> **Stated goal 1**
In the comment thread below about electoral geography, what is described as the radical departure from the English model?
> **Stated goal 2**
Please say whether each statement agrees with the comment thread below about electoral geography, answering yes or no and quoting the deciding words. (a) The Senate was meant in part to serve the temporizing function of the House of Lords. (b) The thread calls the system of electing representatives by geographic division a recent invention. (c) The thread includes a link to a Wikipedia list of U.S. states by population density.
> **Stated goal 3**
Pick up the comment thread below about electoral geography and the U.S. Senate, and write the next comment after its last sentence.

> **Page text**

____

Mr. W: The GOP's problem is with the idea of consent of the governed as measured by majority rules. It favors rule by a majority of places, not persons.

Any electoral system where voters are divided geographically and elect their own representatives is rule by a majority of places.

This is the centuries old Anglo-American electoral system.


 

To follow up on Mr. W's point:

" It favors rule by a majority of places, not persons."

we are aware that some of the original 13 states were small in population as well as in size. What might a current chart depicting the growth in population of these small states to compare to the current large in area lowly populated states? Maybe such analyses have been done. Did the Founders prefer rural cowboys over urban cowboys? Here's a link to Wikipedia's "List of U.S. states by population density:

https://en.wikipedia.org/wiki/List_of_U.S._states_by_population_density

All sides can claim that size matters.
 

Here's an interesting article by Pattie & Johnston "Anglo-American electoral geography: the emergence of a sub-discipline" at:

http://www.persee.fr/doc/espos_0755-7809_2003_num_21_3_2096

to weigh in connection with SPAM I AM!'s response to Mr. W. Of course the geographical differences between the Anglo and the American are significant.
 

"Let's be clear, we're talking about geo-political units where not many actual people live. That's why they'd have practically little say.

...

Again, by this meant 'states where a minority of the population has to fear being controlled by the will of the majority of the nation residing in another state."

Let's be clear: We're talking about geo-political units that have just as big a vote in whether or not to amend the Constitution as California or Texas, so your distaste for the way our government is set up really doesn't over-ride the relevance of their opinions.
 

Shag: Of course the geographical differences between the Anglo and the American are significant.

The House of Representatives and their state counterparts are modeled after Parliament.

The Senate was meant, in part, to fulfill the temporizing function of the House of Lords.

The radical departure was an elected head of state replacing the king.
 

"
Let's be clear: We're talking about geo-political units that have just as big a vote in whether or not to amend the Constitution as California or Texas, so your distaste for the way our government is set up really doesn't over-ride the relevance of their opinions."

That is clearly how the system works. It's also clear it's a travesty in terms of any legitimacy it aims to bestow under democratic principles.
 

SPAM I AM!'s explanation on the Ango fails to reference the impact of America's slavery on the House (3/5ths clause) and the Senate not being subject to amendment w/o state consent) as well as other provisions of the Constitution protecting slavery. Yes, the elected head of state replaced the Ango King but the first, 3rd and a few others were slaveowners. But there were geographical size differences as between the Ango and the American. And the Civil War did not change the Senate even after the Reconstruction Amendments (except for direct vote).

____

> **Material provided**
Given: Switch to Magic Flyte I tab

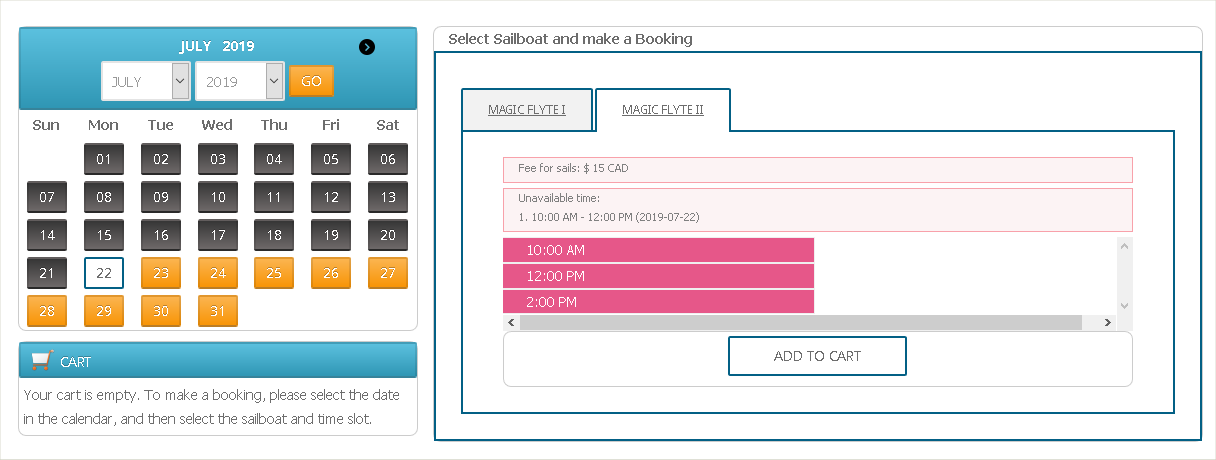Looking at the screenshot, I should [x=527, y=110].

____

> **Exercise output 1**
An elected head of state replacing the king.

> **Exercise output 2**
(a) Yes: "The Senate was meant, in part, to fulfill the temporizing function of the House of Lords."
(b) No: "This is the centuries old Anglo-American electoral system."
(c) Yes: "Here's a link to Wikipedia's "List of U.S. states by population density""

> **Exercise output 3**
 

Any electoral system where voters are divided geographically and elect their own representatives is rule by a majority of places."

Not so if the representation is tied to place lines which are tied strictly to population, which is an easy enough thing to do

"The Senate was meant, in part, to fulfill the temporizing function of the House of Lords."

You said it brother. It's about as democratic as the HOL.
 

One way to see the failings of the system is to make a slight change from places, regardless of population, having equal or disproportionate representation, to groups. Lani Guiner proposed something like this IIRC. So let's say that blacks, at 12% of the population get equal Senate representation as whites at 70%, Asians get the same, etc. there'll be an EC where each group gets a base amount of EC voted regardless of numbers.

Would any conservative say this is a fair system? And yet arguing that racial and ethnic groups have more salience than where one lives regarding an imaginary politico-geographic line is probably as easy to reconcile with democratic values.
 

BD: Any electoral system where voters are divided geographically and elect their own representatives is rule by a majority of places."

Mr. W: Not so if the representation is tied to place lines which are tied strictly to population, which is an easy enough thing to do


The House of Representatives has a geographical representation with proportional apportionment of voters. A majority of places, not a majority of voters, still rules the House. See 2012.

Mr. W: One way to see the failings of the system is to make a slight change from places, regardless of population, having equal or disproportionate representation, to groups. Lani Guiner proposed something like this IIRC. So let's say that blacks, at 12% of the population get equal Senate representation as whites at 70%, Asians get the same, etc. there'll be an EC where each group gets a base amount of EC voted regardless of numbers.

Your hypo of equal representation for each race is in no way analogous to our geography based representative democracy or the electoral college, which grants states electors based on population.

Try again.
 

"Your hypo of equal representation for each race is in no way analogous"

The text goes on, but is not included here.